In [1]:
import torch
import torch.nn as nn

import torch.nn.functional as F # All functions that don't have any parameters
import numpy as np
from  boxScore  import boxScore
from sklearn.model_selection import KFold

from torch.utils.data import DataLoader # data management 
# 

from DatasetPrivate import MyDataset
import numpy as np

import wandb
import winsound


# ENSEMBLE LEARNING

# Random Forest

In [2]:
from sklearn.ensemble import RandomForestClassifier

years_array=["2018-19","2019-20","2020-21","2021-22"]
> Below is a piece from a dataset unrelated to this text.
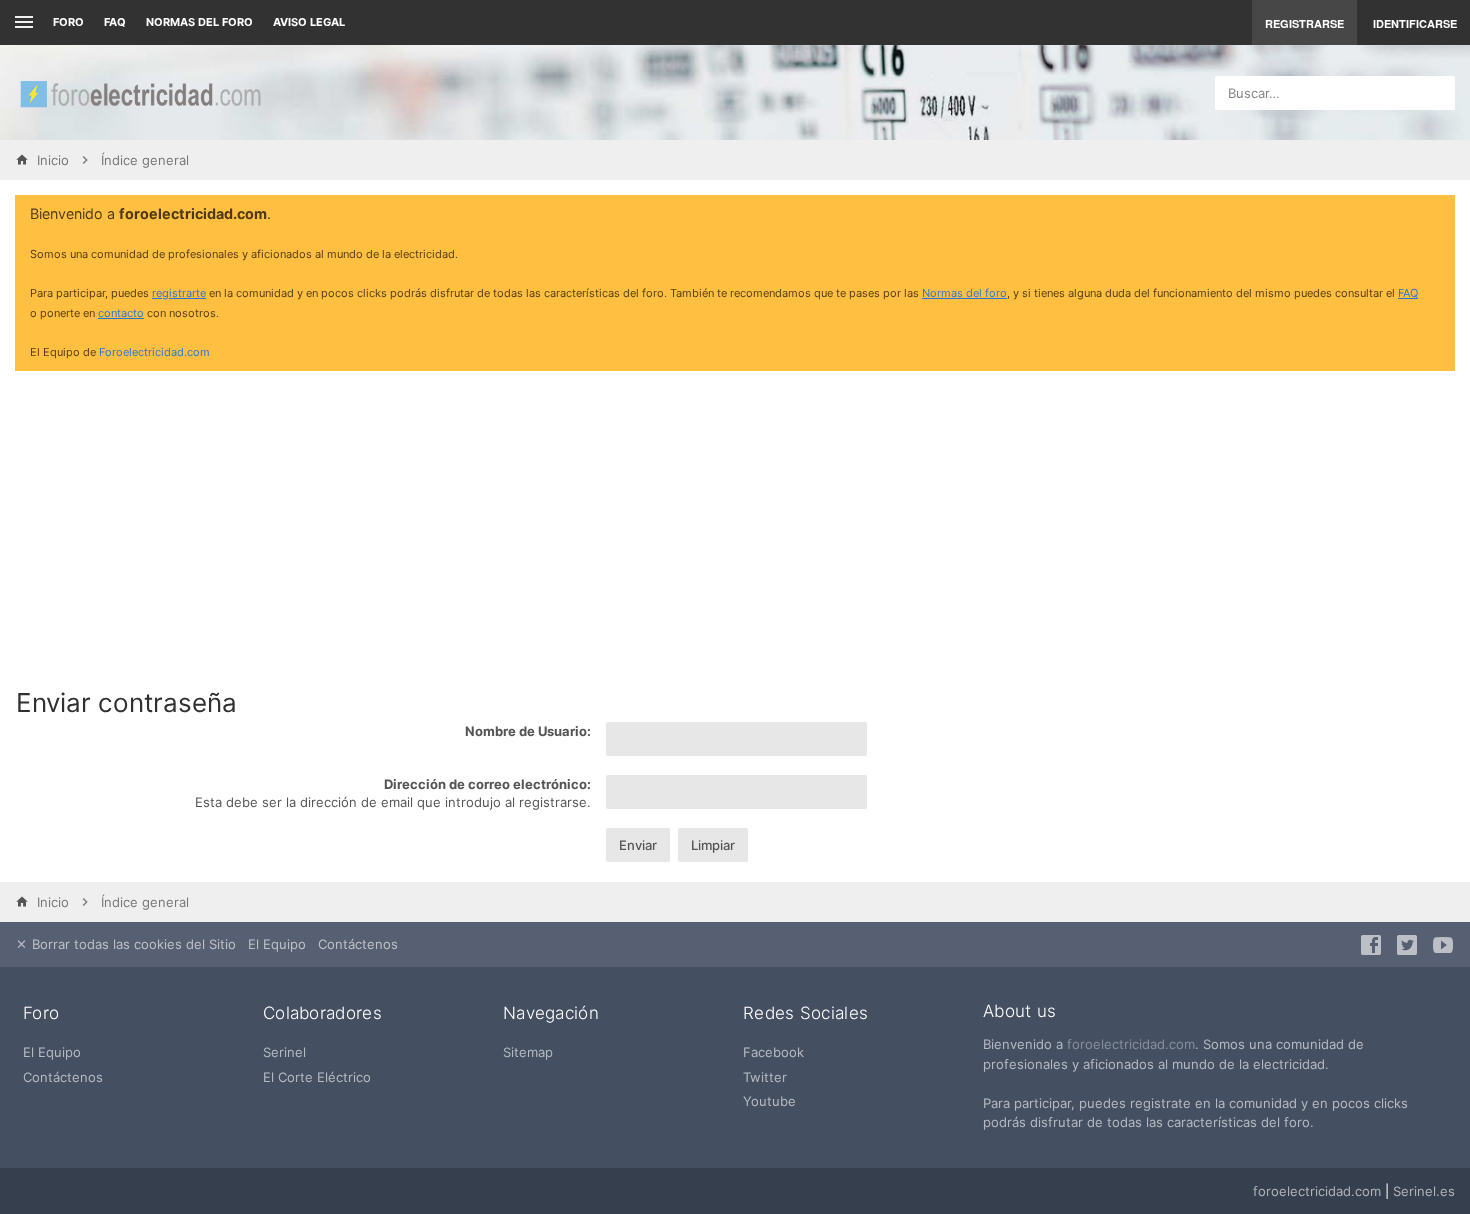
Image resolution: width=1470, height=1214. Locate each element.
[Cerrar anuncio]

stats_array=["traditional","advance"]
best_config_array=[]
n_estimators_array=[50,75,100,150]
for years in years_array:
    for stats in stats_array:
        best_acc=-1
        best_estimators=-1
        best_max_depth=-1
        box_score=boxScore(years,stats)
        x_train, x_test, y_train, y_test=box_score.separation()
        y_train=np.array(y_train)
        y_test=np.array(y_test)
        for n_estimators in n_estimators_array:
            for i in range(2,20):
                clf=RandomForestClassifier(max_depth=i, random_state=42,n_estimators=n_estimators)
                clf.fit(x_train,y_train)
                prediction=clf.predict(x_test)
                count=0
                for x,y in zip(prediction,y_test):
                    if(x[0]==y[0]):
                        count+=1
                acc=count/len(x_test)
                if acc> best_acc:
                    best_acc=acc
                    best_estimators=n_estimators
                    best_max_depth=i
        print("For {} with {} stats the best accuracy is {} with {} estimators and max depth {}".format(years,stats,best_acc,best_estimators,best_max_depth))
        config={
                    "architecture": "RandomForest",
                    "dataset":years+"_"+stats,
                    "n_estimators":best_estimators,
                    "val_acc":best_acc,
                    "max_depth":best_max_depth
            }
        best_config_array.append(config)

For 2018-19 with traditional stats the best accuracy is 0.7 with 50 estimators and max depth 7
For 2018-19 with advance stats the best accuracy is 0.66 with 100 estimators and max depth 6
For 2019-20 with traditional stats the best accuracy is 0.72 with 100 estimators and max depth 14
For 2019-20 with advance stats the best accuracy is 0.7 with 100 estimators and max depth 7
For 2020-21 with traditional stats the best accuracy is 0.7 with 75 estimators and max depth 5
For 2020-21 with advance stats the best accuracy is 0.68 with 100 estimators and max depth 3
For 2021-22 with traditional stats the best accuracy is 0.68 with 150 estimators and max depth 10
For 2021-22 with advance stats the best accuracy is 0.5 with 100 estimators and max depth 3


In [38]:
def wandbWriteEnsembles(project_name,best_config_array,name_runs):
    for config in best_config_array:
        
        

        run = wandb.init(project=project_name, config=config)
        val_acc=config.pop("val_acc")

        name=name_runs
        run.name=name
        config = wandb.config
        wandb.log({
                'val_acc':val_acc
                }
                )
        run.finish()

In [None]:
wandb.login()

for years in years_array:
    for stats in stats_array:
        project_name="T"+stats[0:3].capitalize()+years[2:].replace("-","")+"runs"
        wandbWriteEnsembles(project_name,best_config_array,"radomforest"+years)

In [2]:
def transform_y(y_train):
    y_train_1d=[]
    for el1 in y_train:
        tmp=1
        if(el1[0]==1):
            tmp=0
        y_train_1d.append(tmp)
    return y_train_1d

# ADA

In [30]:
from sklearn.ensemble import AdaBoostClassifier

best_acc=-1
clf = AdaBoostClassifier(n_estimators=100, random_state=42)
y_train_1d=transform_y(y_train)
y_test_1d=transform_y(y_test)
clf.fit(x_train,y_train_1d)
prediction=clf.predict(x_test)
count=0
for x,y in zip(prediction,y_test_1d):
    if(x==y):
        count+=1
acc=count/len(x_test)
if acc> best_acc:
    best_acc=acc
print(best_acc)

0.54


In [3]:
from sklearn.ensemble import AdaBoostClassifier

years_array=["2018-19","2019-20","2020-21","2021-22"]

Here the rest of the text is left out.